▶ [Requisitos do exercício]:
(1) No trecho sobre subsídios para carros elétricos, reescreva de forma mais curta o parágrafo que começa com "O fim do programa de subsídios", mantendo os fatos principais.
(2) Segundo o trecho sobre subsídios para carros elétricos, por que o fim do programa alemão é apontado como uma das razões da queda nas vendas de VEs na Alemanha? Responda em uma a três frases.
(3) Continue o texto sobre subsídios para carros elétricos a partir do ponto em que ele termina.

▶ [Trecho da fonte]:
"""
Uma das principais razões remonta a meados de dezembro de 2023, quando o governo alemão deu menos de uma semana de aviso antes de encerrar seu programa de subsídios para veículos elétricos. O programa oferecia aos motoristas pequenos incentivos (até cerca de €6.000) para a compra de novos carros elétricos a bateria e híbridos plug-in.

O fim do programa de subsídios não é o único fator contribuindo para a desaceleração dos VEs na Alemanha, mas o cancelamento abrupto certamente teve impacto: enquanto muitos países da Europa viram vendas estáveis ou crescentes de novos VEs no último ano, as vendas na Alemanha caíram. E não é apenas a Alemanha que está encerrando esses programas de subsídios. Suécia e Nova Zelândia também acabaram com seus esquemas e viram uma desaceleração ou queda nas vendas como resultado. Isso tudo ocorre num momento em que o mundo precisa intensificar seus esforços para a transição para veículos de emissão zero e retirar das ruas os movidos a combustíveis fósseis para enfrentar as mudanças climáticas.
"""
▶ [Registros de dados]:
"""
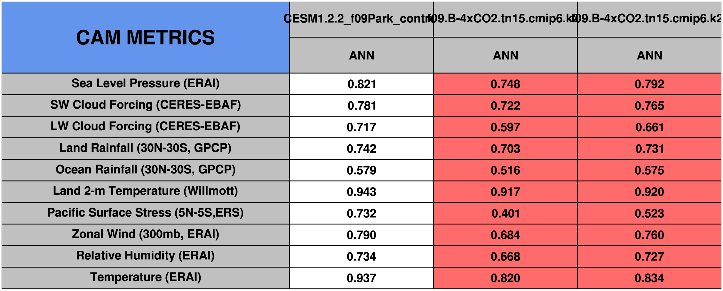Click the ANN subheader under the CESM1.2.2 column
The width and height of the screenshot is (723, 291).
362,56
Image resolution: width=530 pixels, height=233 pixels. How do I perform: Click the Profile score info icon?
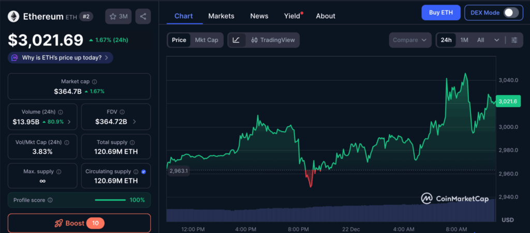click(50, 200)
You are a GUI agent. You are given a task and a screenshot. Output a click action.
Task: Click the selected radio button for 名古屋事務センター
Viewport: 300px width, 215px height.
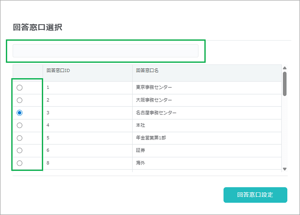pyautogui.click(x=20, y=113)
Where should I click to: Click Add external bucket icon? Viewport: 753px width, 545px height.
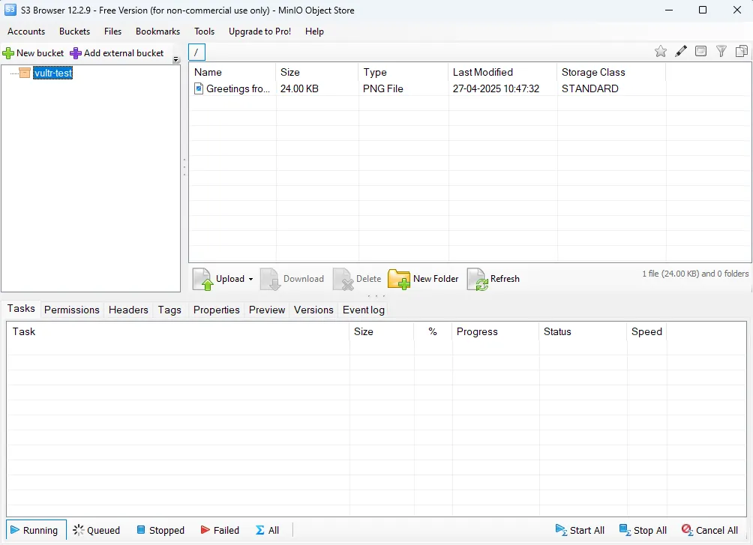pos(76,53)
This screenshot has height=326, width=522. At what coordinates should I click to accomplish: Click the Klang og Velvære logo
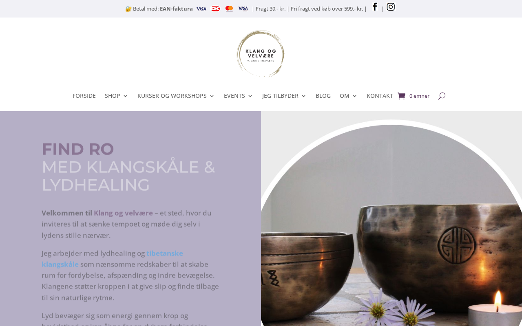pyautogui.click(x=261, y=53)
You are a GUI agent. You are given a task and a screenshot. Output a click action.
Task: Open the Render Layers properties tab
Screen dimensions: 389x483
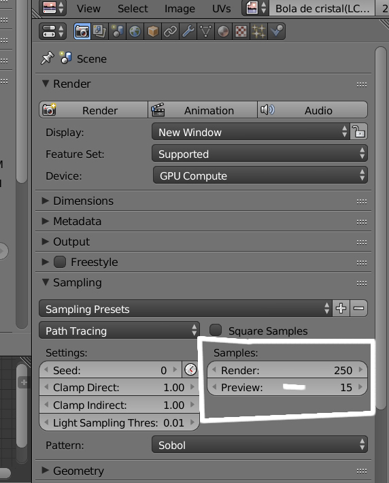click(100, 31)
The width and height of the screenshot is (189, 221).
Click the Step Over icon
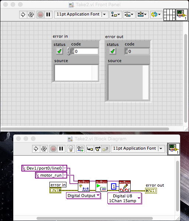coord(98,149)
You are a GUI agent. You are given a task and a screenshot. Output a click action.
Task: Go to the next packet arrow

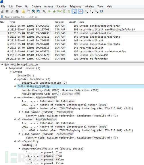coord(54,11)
"""
▶ [Respostas às tarefas]:
(1) O fim abrupto dos subsídios ajudou a reduzir as vendas de VEs na Alemanha, embora não seja a única causa. Em boa parte da Europa, as vendas ficaram estáveis ou cresceram no último ano, mas na Alemanha caíram. Suécia e Nova Zelândia também encerraram seus programas e viram as vendas desacelerarem ou cair. Isso acontece quando o mundo precisa acelerar a troca de veículos a combustíveis fósseis por veículos de emissão zero para enfrentar as mudanças climáticas.

(2) Em meados de dezembro de 2023, o governo alemão encerrou o programa com menos de uma semana de aviso. O programa dava incentivos de até cerca de €6.000 na compra de carros elétricos a bateria e híbridos plug-in. O trecho afirma que esse cancelamento abrupto teve impacto, pois as vendas na Alemanha caíram enquanto muitos países europeus tiveram vendas estáveis ou em alta.

(3)
Especialistas agora alertam que encerrar esses sistemas de suporte cedo demais pode comprometer o progresso em relação ao clima. À medida que os VEs entram no mainstream, a questão para os formuladores de políticas é como decidir quando a tecnologia está pronta para se sustentar sozinha — algo que provavelmente variará em cada mercado.

O dinheiro pode ser uma ferramenta poderosa para persuadir as pessoas a adotar uma nova tecnologia. “O custo é o principal fator”, diz Robbie Orvis, diretor sênior de modelagem e análise da Energy Innovation, uma empresa de pesquisa em políticas especializada em energia e clima.

A caixa de ferramentas do governo para apoiar novas tecnologias inclui incentivos econômicos, normas e regras, além de suporte para pesquisa e desenvolvimento. Geralmente, uma mistura desses elementos é a mais eficaz para impulsionar novas tecnologias, diz Orvis.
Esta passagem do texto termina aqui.